Entries supplied:

┏━━

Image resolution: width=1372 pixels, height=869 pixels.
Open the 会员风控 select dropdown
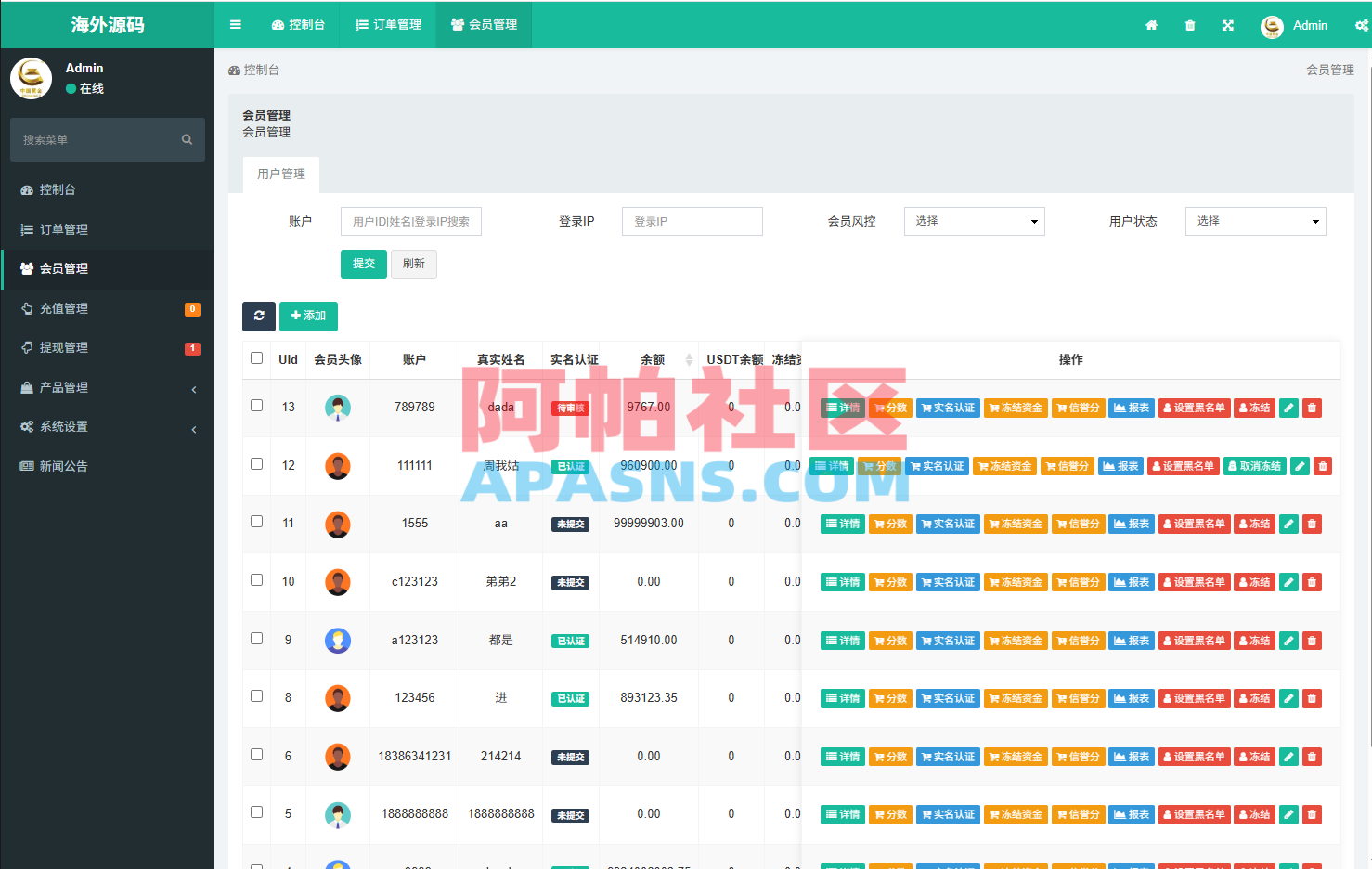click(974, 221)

┗━━
┏━━

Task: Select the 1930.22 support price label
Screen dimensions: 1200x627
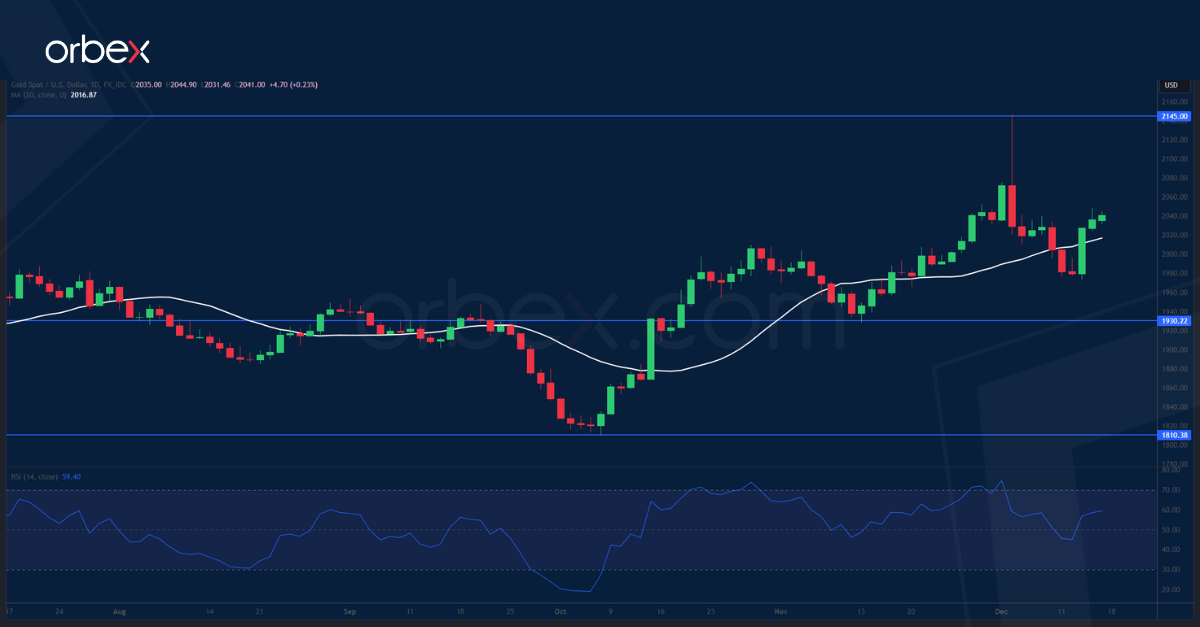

┗━━

Working from the data above, extract solely the lines from the one containing "Task: Select the 1930.22 support price label" through the one containing "Screen dimensions: 1200x627", exactly as they appear, both included.

Task: Select the 1930.22 support price label
Screen dimensions: 1200x627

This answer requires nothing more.